• TASK REQUIREMENTS: Revise the records below by changing every "computer-use agent" to "desktop agent", and give all the lines again with nothing else altered.

• DATA ROWS:

* * * * * * * * *

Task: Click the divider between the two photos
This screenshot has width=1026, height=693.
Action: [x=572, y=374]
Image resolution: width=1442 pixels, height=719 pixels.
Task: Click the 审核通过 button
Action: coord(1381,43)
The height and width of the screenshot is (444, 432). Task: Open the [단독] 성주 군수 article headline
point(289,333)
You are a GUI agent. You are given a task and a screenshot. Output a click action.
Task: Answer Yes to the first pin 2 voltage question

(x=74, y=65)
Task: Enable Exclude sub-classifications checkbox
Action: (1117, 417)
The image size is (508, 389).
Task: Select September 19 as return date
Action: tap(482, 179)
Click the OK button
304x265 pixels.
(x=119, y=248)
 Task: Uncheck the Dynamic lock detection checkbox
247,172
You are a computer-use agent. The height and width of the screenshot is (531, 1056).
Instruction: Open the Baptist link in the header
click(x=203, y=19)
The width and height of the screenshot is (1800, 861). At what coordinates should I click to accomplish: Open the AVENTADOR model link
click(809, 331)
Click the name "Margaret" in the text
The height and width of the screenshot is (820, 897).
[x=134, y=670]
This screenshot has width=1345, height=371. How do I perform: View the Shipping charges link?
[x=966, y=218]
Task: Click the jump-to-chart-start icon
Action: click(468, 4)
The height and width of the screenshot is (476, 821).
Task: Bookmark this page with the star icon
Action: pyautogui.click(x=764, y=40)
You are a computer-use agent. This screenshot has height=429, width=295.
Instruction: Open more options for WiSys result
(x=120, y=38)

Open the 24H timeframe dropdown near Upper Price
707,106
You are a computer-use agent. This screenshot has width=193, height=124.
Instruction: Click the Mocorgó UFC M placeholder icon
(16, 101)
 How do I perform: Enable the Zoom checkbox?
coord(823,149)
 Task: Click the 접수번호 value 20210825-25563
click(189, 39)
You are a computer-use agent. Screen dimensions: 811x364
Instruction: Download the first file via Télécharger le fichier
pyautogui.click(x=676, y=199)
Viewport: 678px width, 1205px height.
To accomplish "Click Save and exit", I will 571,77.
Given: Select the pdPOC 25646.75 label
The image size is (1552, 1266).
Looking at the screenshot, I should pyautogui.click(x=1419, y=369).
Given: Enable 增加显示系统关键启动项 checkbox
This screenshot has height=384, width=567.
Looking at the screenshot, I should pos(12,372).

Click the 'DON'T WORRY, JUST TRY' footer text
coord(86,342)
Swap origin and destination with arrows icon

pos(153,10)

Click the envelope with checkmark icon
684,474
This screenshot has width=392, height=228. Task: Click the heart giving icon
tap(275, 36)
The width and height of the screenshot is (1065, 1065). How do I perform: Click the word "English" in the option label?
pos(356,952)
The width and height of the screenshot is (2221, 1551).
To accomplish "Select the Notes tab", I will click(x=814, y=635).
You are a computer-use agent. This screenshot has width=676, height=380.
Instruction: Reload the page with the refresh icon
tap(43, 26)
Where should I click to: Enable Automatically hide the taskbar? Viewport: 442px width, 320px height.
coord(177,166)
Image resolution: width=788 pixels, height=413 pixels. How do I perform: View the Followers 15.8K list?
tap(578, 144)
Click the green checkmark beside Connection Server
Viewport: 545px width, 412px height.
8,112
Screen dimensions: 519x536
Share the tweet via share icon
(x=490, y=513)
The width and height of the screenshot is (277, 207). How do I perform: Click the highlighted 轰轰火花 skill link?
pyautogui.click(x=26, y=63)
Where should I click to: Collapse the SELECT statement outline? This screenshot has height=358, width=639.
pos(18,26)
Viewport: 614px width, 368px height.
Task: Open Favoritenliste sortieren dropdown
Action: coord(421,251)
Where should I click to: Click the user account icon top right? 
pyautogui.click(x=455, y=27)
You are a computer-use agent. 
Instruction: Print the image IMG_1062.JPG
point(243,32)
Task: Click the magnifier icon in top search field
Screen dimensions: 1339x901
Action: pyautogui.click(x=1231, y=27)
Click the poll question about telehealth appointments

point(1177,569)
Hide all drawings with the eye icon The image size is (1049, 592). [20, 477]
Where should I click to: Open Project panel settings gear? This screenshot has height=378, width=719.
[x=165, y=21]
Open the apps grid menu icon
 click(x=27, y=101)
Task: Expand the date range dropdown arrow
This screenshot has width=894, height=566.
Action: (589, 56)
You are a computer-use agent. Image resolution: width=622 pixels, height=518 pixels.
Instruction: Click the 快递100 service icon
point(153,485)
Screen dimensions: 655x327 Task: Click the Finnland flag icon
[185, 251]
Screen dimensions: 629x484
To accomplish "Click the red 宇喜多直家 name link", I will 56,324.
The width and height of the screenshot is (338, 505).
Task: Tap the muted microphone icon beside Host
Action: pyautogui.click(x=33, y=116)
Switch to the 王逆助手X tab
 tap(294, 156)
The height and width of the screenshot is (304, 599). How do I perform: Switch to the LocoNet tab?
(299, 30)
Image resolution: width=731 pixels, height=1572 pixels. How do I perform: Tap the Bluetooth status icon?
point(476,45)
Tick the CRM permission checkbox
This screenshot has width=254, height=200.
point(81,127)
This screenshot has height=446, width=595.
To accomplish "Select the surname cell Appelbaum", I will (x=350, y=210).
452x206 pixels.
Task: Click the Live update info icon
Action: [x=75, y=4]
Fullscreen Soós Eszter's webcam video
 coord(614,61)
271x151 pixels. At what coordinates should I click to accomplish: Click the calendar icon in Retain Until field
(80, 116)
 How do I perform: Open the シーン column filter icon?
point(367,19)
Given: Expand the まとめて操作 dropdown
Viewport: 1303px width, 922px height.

* * * * * * * * *

• THE REPLY:
Task: Click the divider between the two photos
This screenshot has width=1026, height=693.
Action: [x=572, y=374]
Image resolution: width=1442 pixels, height=719 pixels.
Task: Click the 审核通过 button
Action: coord(1381,43)
The height and width of the screenshot is (444, 432). Task: Open the [단독] 성주 군수 article headline
point(289,333)
You are a GUI agent. You are given a task and a screenshot. Output a click action.
Task: Answer Yes to the first pin 2 voltage question

(x=74, y=65)
Task: Enable Exclude sub-classifications checkbox
Action: (1117, 417)
The image size is (508, 389).
Task: Select September 19 as return date
Action: tap(482, 179)
Click the OK button
304x265 pixels.
(x=119, y=248)
 Task: Uncheck the Dynamic lock detection checkbox
247,172
You are a desktop agent. The height and width of the screenshot is (531, 1056).
Instruction: Open the Baptist link in the header
click(x=203, y=19)
The width and height of the screenshot is (1800, 861). At what coordinates should I click to accomplish: Open the AVENTADOR model link
click(809, 331)
Click the name "Margaret" in the text
The height and width of the screenshot is (820, 897).
[x=134, y=670]
This screenshot has width=1345, height=371. How do I perform: View the Shipping charges link?
[x=966, y=218]
Task: Click the jump-to-chart-start icon
Action: click(468, 4)
The height and width of the screenshot is (476, 821).
Task: Bookmark this page with the star icon
Action: pyautogui.click(x=764, y=40)
You are a desktop agent. This screenshot has height=429, width=295.
Instruction: Open more options for WiSys result
(x=120, y=38)

Open the 24H timeframe dropdown near Upper Price
707,106
You are a desktop agent. This screenshot has width=193, height=124.
Instruction: Click the Mocorgó UFC M placeholder icon
(16, 101)
 How do I perform: Enable the Zoom checkbox?
coord(823,149)
 Task: Click the 접수번호 value 20210825-25563
click(189, 39)
You are a desktop agent. Screen dimensions: 811x364
Instruction: Download the first file via Télécharger le fichier
pyautogui.click(x=676, y=199)
Viewport: 678px width, 1205px height.
To accomplish "Click Save and exit", I will 571,77.
Given: Select the pdPOC 25646.75 label
The image size is (1552, 1266).
Looking at the screenshot, I should pyautogui.click(x=1419, y=369).
Given: Enable 增加显示系统关键启动项 checkbox
This screenshot has height=384, width=567.
Looking at the screenshot, I should pos(12,372).

Click the 'DON'T WORRY, JUST TRY' footer text
coord(86,342)
Swap origin and destination with arrows icon

pos(153,10)

Click the envelope with checkmark icon
684,474
This screenshot has width=392, height=228. Task: Click the heart giving icon
tap(275, 36)
The width and height of the screenshot is (1065, 1065). How do I perform: Click the word "English" in the option label?
pos(356,952)
The width and height of the screenshot is (2221, 1551).
To accomplish "Select the Notes tab", I will click(x=814, y=635).
You are a desktop agent. This screenshot has width=676, height=380.
Instruction: Reload the page with the refresh icon
tap(43, 26)
Where should I click to: Enable Automatically hide the taskbar? Viewport: 442px width, 320px height.
coord(177,166)
Image resolution: width=788 pixels, height=413 pixels. How do I perform: View the Followers 15.8K list?
tap(578, 144)
Click the green checkmark beside Connection Server
Viewport: 545px width, 412px height.
8,112
Screen dimensions: 519x536
Share the tweet via share icon
(x=490, y=513)
The width and height of the screenshot is (277, 207). How do I perform: Click the highlighted 轰轰火花 skill link?
pyautogui.click(x=26, y=63)
Where should I click to: Collapse the SELECT statement outline? This screenshot has height=358, width=639.
pos(18,26)
Viewport: 614px width, 368px height.
Task: Open Favoritenliste sortieren dropdown
Action: coord(421,251)
Where should I click to: Click the user account icon top right? 
pyautogui.click(x=455, y=27)
You are a desktop agent. 
Instruction: Print the image IMG_1062.JPG
point(243,32)
Task: Click the magnifier icon in top search field
Screen dimensions: 1339x901
Action: pyautogui.click(x=1231, y=27)
Click the poll question about telehealth appointments

point(1177,569)
Hide all drawings with the eye icon The image size is (1049, 592). [20, 477]
Where should I click to: Open Project panel settings gear? This screenshot has height=378, width=719.
[x=165, y=21]
Open the apps grid menu icon
 click(x=27, y=101)
Task: Expand the date range dropdown arrow
This screenshot has width=894, height=566.
Action: (589, 56)
You are a desktop agent. Image resolution: width=622 pixels, height=518 pixels.
Instruction: Click the 快递100 service icon
point(153,485)
Screen dimensions: 655x327 Task: Click the Finnland flag icon
[185, 251]
Screen dimensions: 629x484
To accomplish "Click the red 宇喜多直家 name link", I will 56,324.
The width and height of the screenshot is (338, 505).
Task: Tap the muted microphone icon beside Host
Action: pyautogui.click(x=33, y=116)
Switch to the 王逆助手X tab
 tap(294, 156)
The height and width of the screenshot is (304, 599). How do I perform: Switch to the LocoNet tab?
(299, 30)
Image resolution: width=731 pixels, height=1572 pixels. How do I perform: Tap the Bluetooth status icon?
point(476,45)
Tick the CRM permission checkbox
This screenshot has width=254, height=200.
point(81,127)
This screenshot has height=446, width=595.
To accomplish "Select the surname cell Appelbaum", I will (x=350, y=210).
452x206 pixels.
Task: Click the Live update info icon
Action: [x=75, y=4]
Fullscreen Soós Eszter's webcam video
 coord(614,61)
271x151 pixels. At what coordinates should I click to accomplish: Click the calendar icon in Retain Until field
(80, 116)
 How do I perform: Open the シーン column filter icon?
point(367,19)
Given: Expand the まとめて操作 dropdown
Viewport: 1303px width, 922px height.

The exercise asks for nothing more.